Toepassingen. Zink is voor wat de hoeveelheid betreft na aluminium en koper het belangrijkste nonferrometaal. Meer dan de helft van de zinkproduktie dient voor het galvaniseren (verzinken) van ijzer ter bescherming tegen corrosie. Zink wordt verder toegepast voor dakbedekking, vaten, drukvormen (clichés), precisiegietstukken (b.v. stuursloten van auto’s) en als krachtig reductiemiddel in laboratorium en techniek. Zink is bestanddeel van vele alliages, o.a. messing. Veel zink wordt ook gebruikt in de vorm van zinkverbindingen, o.a. voor het impregneren van hout, in de katoendrukkerij en als verfstof (zinkwit).
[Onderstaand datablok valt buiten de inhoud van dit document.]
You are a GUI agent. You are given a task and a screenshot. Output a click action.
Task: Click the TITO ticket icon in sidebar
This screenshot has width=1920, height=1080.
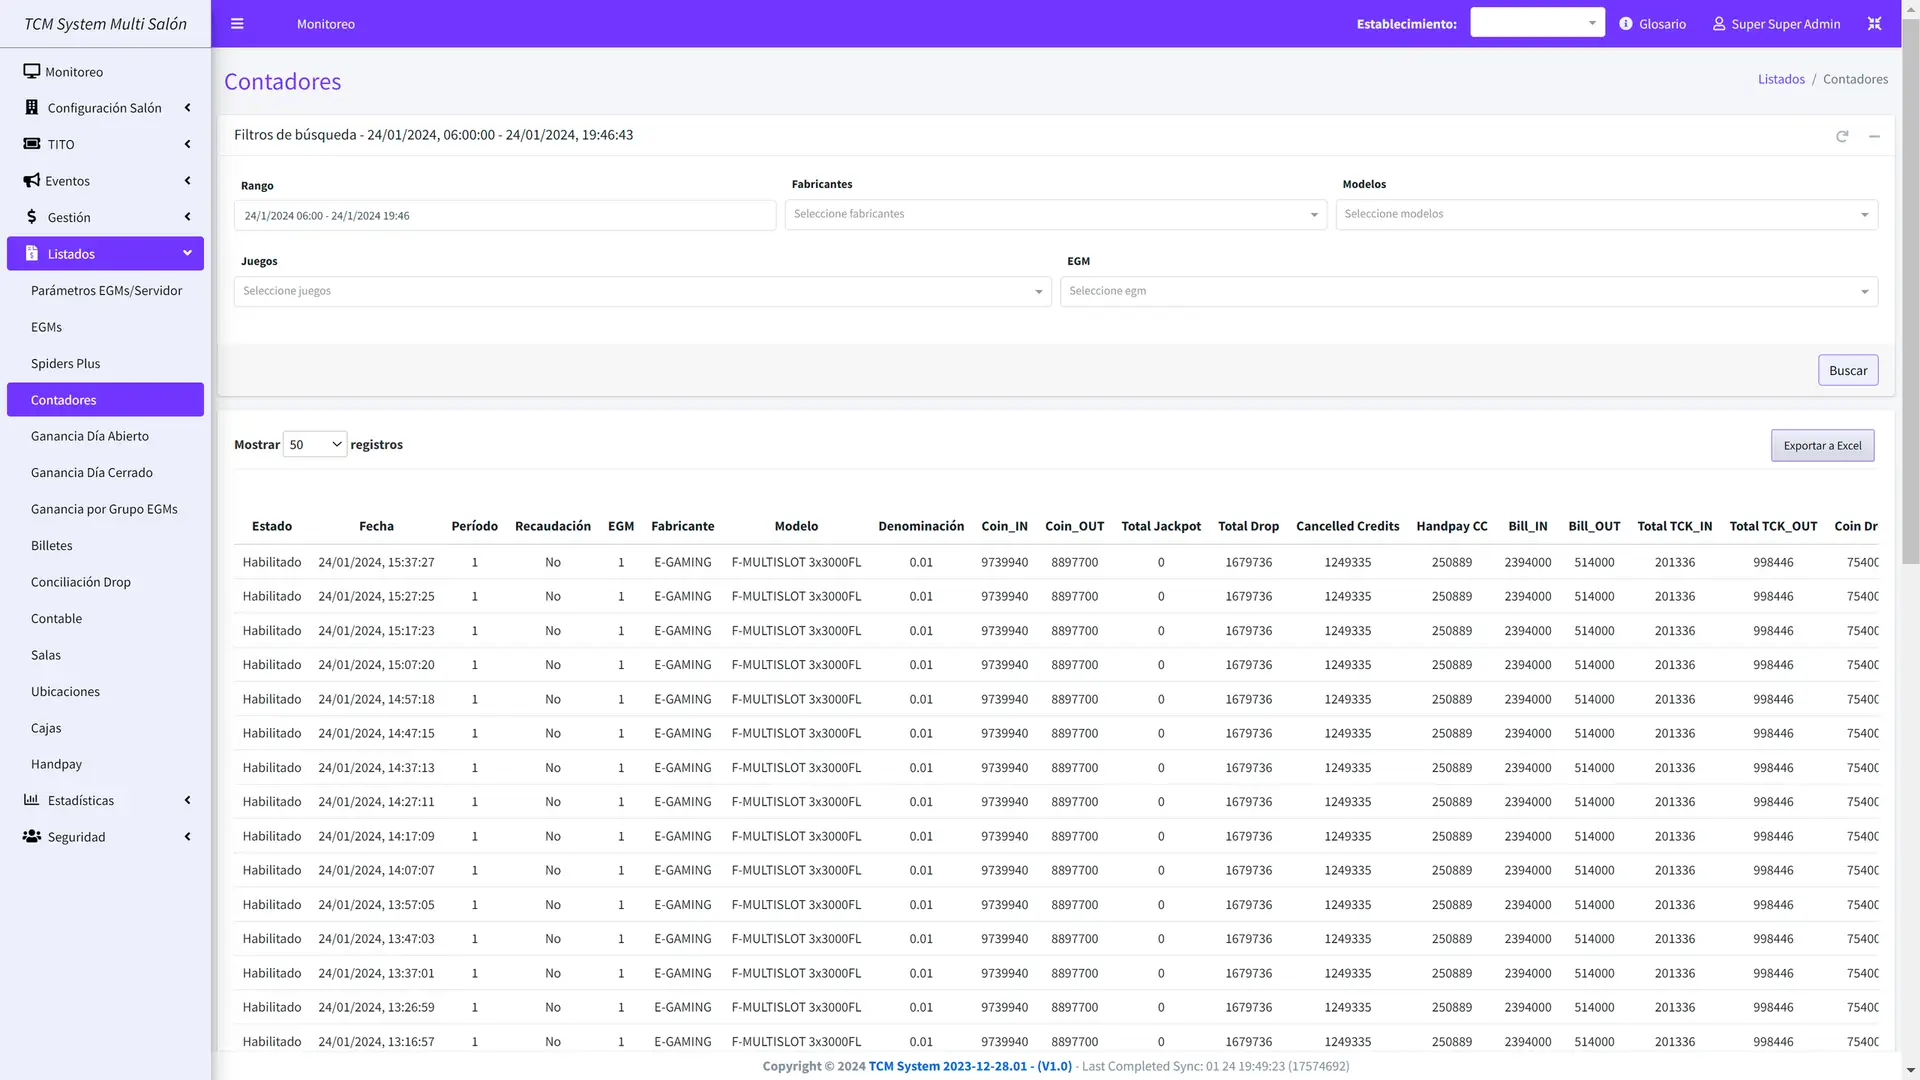(32, 144)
Landbouw. Zink is voor plant en dier een onmisbaar ➝ sporenelement. Zinkgebrek is in Nederland en België nog niet waargenomen bij akkerbouwgewassen, maar komt in de fruitteelt soms voor op fosfaatrijke oude cultuurgronden. De symptomen van zinkgebrek zijn een geremde groei van de scheuten, waardoor de bladeren dicht opeen zitten (rozetvormig), en onvoldoende vorming van bladgroen. Zinkovermaat wordt aangetroffen op enkele percelen in Noord-Brabant en Limburg, die vroeger bevloeid werden met verontreinigd rivierwater (in het Geuldal groeit hierdoor o.a. het zgn. zinkviooltje). Ook neerslag van zinkhoudend stof uit industriële rookgassen kan leiden tot zinkvergiftiging bij gewassen. Hierbij treedt een sterke groeiremming op, terwijl de planten symptomen vertonen die aan ijzerof mangaangebrek doen denken.